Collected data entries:

┄┄┄┄┄┄

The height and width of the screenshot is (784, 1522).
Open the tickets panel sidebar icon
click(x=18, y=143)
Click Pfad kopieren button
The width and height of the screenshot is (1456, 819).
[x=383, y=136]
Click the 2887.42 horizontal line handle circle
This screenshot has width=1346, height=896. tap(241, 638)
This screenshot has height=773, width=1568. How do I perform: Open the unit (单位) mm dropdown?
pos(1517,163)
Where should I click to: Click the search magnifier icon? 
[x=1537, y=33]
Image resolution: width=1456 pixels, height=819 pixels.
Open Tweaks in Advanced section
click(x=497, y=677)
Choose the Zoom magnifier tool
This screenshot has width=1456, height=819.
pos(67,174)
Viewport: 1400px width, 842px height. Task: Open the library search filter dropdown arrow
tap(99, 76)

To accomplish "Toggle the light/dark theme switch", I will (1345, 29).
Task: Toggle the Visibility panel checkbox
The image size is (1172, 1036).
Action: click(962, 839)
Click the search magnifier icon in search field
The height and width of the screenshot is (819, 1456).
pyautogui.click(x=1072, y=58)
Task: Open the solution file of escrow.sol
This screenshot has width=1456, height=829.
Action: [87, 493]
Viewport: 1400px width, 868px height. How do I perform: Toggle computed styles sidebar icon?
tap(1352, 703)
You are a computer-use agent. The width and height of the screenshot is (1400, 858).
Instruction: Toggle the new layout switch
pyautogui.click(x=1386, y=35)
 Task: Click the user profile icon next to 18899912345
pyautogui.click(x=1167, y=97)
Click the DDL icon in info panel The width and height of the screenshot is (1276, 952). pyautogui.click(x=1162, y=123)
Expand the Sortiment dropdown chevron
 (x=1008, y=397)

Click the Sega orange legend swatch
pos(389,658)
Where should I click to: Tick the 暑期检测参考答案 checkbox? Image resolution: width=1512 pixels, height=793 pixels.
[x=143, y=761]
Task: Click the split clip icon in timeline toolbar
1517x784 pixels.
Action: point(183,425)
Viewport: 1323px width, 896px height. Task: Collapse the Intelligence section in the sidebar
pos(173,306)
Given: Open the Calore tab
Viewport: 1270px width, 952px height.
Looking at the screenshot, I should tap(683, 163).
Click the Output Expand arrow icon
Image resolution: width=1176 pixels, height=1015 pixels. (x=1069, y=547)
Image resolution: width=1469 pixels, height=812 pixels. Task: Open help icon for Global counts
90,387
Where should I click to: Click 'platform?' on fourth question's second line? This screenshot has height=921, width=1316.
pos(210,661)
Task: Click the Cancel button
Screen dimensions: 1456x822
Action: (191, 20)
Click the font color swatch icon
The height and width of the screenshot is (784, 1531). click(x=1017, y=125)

┄┄┄┄┄┄

WHAT YOU SHOULD DO: Whatever appears in the data above is to be set down exactly.

RESPONSE TO THIS TASK:
The height and width of the screenshot is (784, 1522).
Open the tickets panel sidebar icon
click(x=18, y=143)
Click Pfad kopieren button
The width and height of the screenshot is (1456, 819).
[x=383, y=136]
Click the 2887.42 horizontal line handle circle
This screenshot has width=1346, height=896. tap(241, 638)
This screenshot has height=773, width=1568. How do I perform: Open the unit (单位) mm dropdown?
pos(1517,163)
Where should I click to: Click the search magnifier icon? 
[x=1537, y=33]
Image resolution: width=1456 pixels, height=819 pixels.
Open Tweaks in Advanced section
click(x=497, y=677)
Choose the Zoom magnifier tool
This screenshot has width=1456, height=819.
pos(67,174)
Viewport: 1400px width, 842px height. Task: Open the library search filter dropdown arrow
tap(99, 76)

To accomplish "Toggle the light/dark theme switch", I will (1345, 29).
Task: Toggle the Visibility panel checkbox
The image size is (1172, 1036).
Action: click(962, 839)
Click the search magnifier icon in search field
The height and width of the screenshot is (819, 1456).
pyautogui.click(x=1072, y=58)
Task: Open the solution file of escrow.sol
This screenshot has width=1456, height=829.
Action: [87, 493]
Viewport: 1400px width, 868px height. How do I perform: Toggle computed styles sidebar icon?
tap(1352, 703)
You are a computer-use agent. The width and height of the screenshot is (1400, 858).
Instruction: Toggle the new layout switch
pyautogui.click(x=1386, y=35)
 Task: Click the user profile icon next to 18899912345
pyautogui.click(x=1167, y=97)
Click the DDL icon in info panel The width and height of the screenshot is (1276, 952). pyautogui.click(x=1162, y=123)
Expand the Sortiment dropdown chevron
 (x=1008, y=397)

Click the Sega orange legend swatch
pos(389,658)
Where should I click to: Tick the 暑期检测参考答案 checkbox? Image resolution: width=1512 pixels, height=793 pixels.
[x=143, y=761]
Task: Click the split clip icon in timeline toolbar
1517x784 pixels.
Action: point(183,425)
Viewport: 1323px width, 896px height. Task: Collapse the Intelligence section in the sidebar
pos(173,306)
Given: Open the Calore tab
Viewport: 1270px width, 952px height.
Looking at the screenshot, I should tap(683, 163).
Click the Output Expand arrow icon
Image resolution: width=1176 pixels, height=1015 pixels. (x=1069, y=547)
Image resolution: width=1469 pixels, height=812 pixels. Task: Open help icon for Global counts
90,387
Where should I click to: Click 'platform?' on fourth question's second line? This screenshot has height=921, width=1316.
pos(210,661)
Task: Click the Cancel button
Screen dimensions: 1456x822
Action: (191, 20)
Click the font color swatch icon
The height and width of the screenshot is (784, 1531). click(x=1017, y=125)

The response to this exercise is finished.